Batch vs. Real Time Data Processing

Batch data processing is an efficient way of processing high volumes of data is where a group of transactions is collected over a period of time. Data is collected, entered, processed and then the batch results are produced (Hadoop is focused on batch data processing). Batch processing requires separate programs for input, process and output. An example is payroll and billing systems.

In contrast, real time data processing involves a continual input, process and output of data. Data must be processed in a small time period (or near real-time). Radar systems, customer services and bank ATMs are examples. Real-time streaming analytics has the potential to accelerate “time to insight” from the massive amounts of data originating from market data, sensors, mobile phones, the Internet of Things, Web clickstreams, and transactions. 

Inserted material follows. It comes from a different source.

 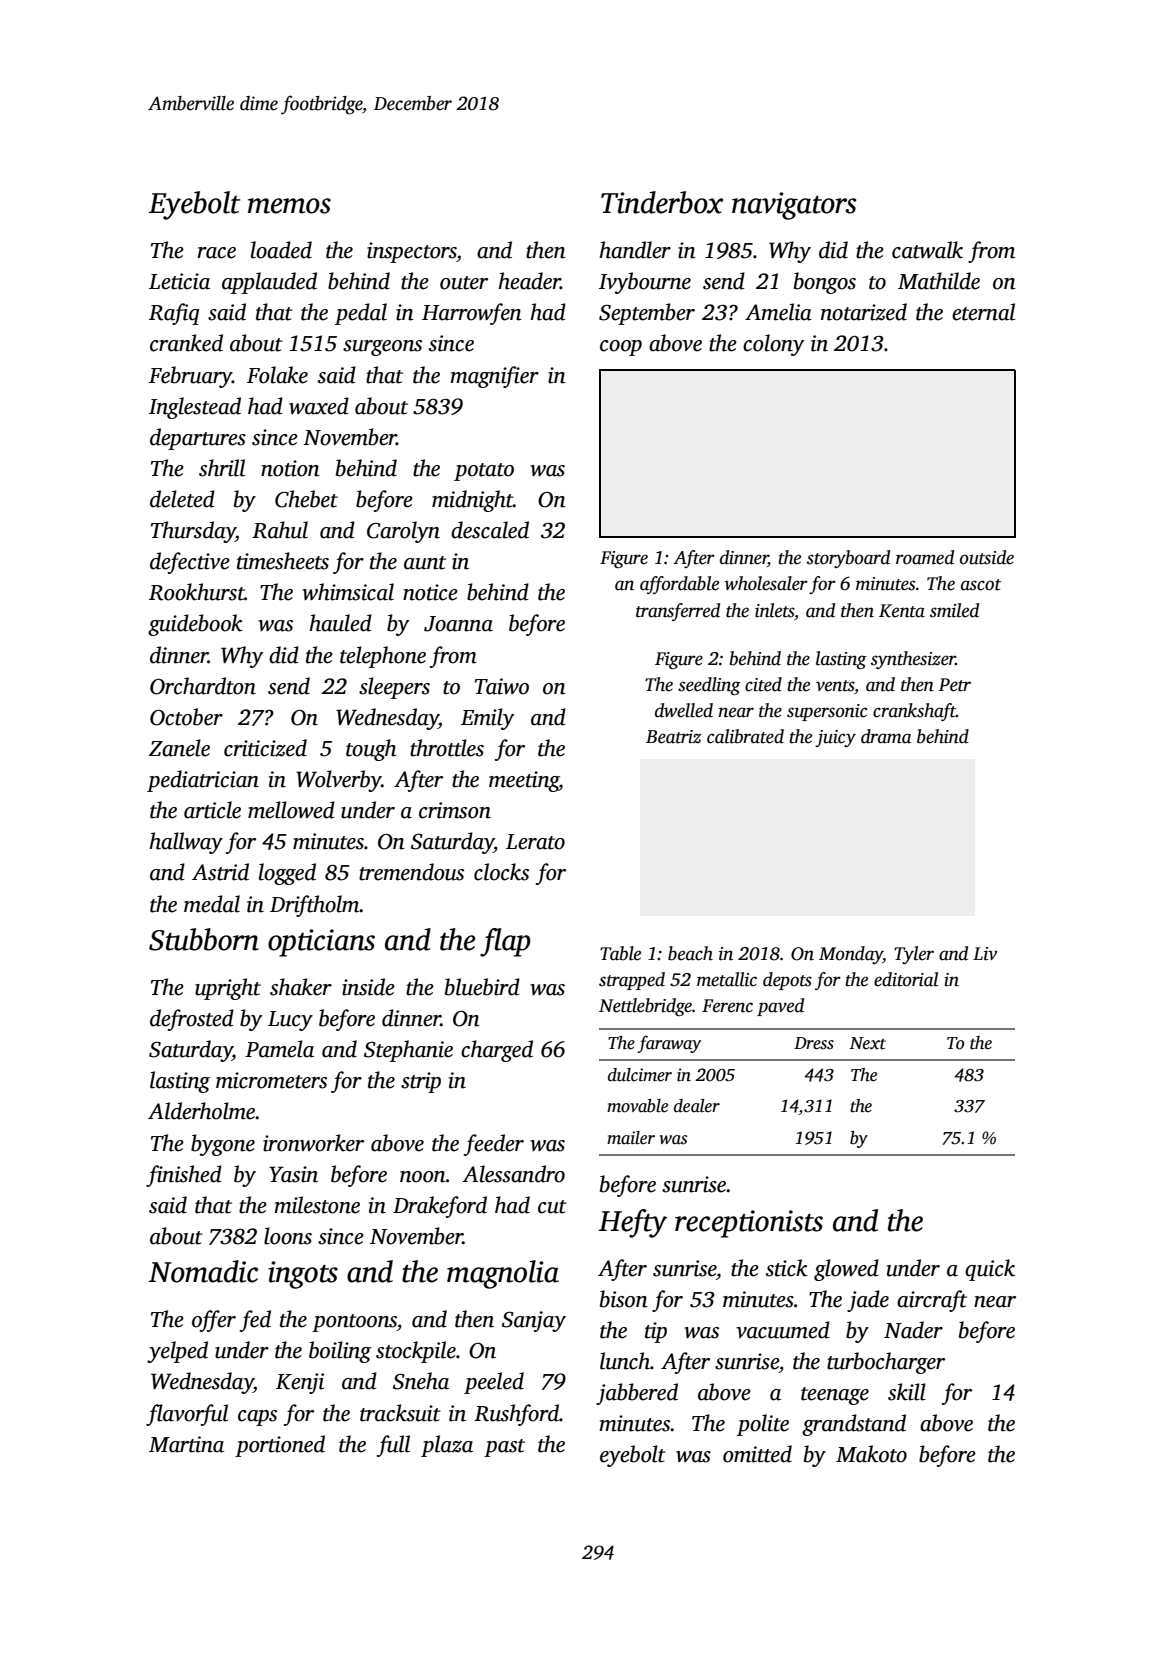 I want to click on magnifier, so click(x=494, y=377).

While most organizations use batch data processing, sometimes an organization needs real time data processing. Real time data processing and analytics allows an organization the ability to take immediate action for those times when acting within seconds or minutes is significant. The goal is to obtain the insight required to act prudently at the right time - which increasingly means immediately (Forrester claims a 66 percent increase in firms’ use of streaming analytics according to a 2014 survey of 740 decision makers).

Complex event processing (CEP) combines data from multiple sources to detect patterns and attempt to identify either opportunities or threats. The goal is to identify significant events and respond fast. Sales leads, orders or customer service calls are examples.

Operational Intelligence (OI) uses real time data processing and CEP to gain insight into operations by running query analysis against live feeds and event data. OI is near real time analytics over operational data and provides visibility over many data sources. The goal is to obtain near real time insight using continuous analytics to allow the organization to take immediate action. Contrast this with operational business intelligence (BI) -  descriptive or historical analysis of operational data. OI real time analysis of operational data has much greater value.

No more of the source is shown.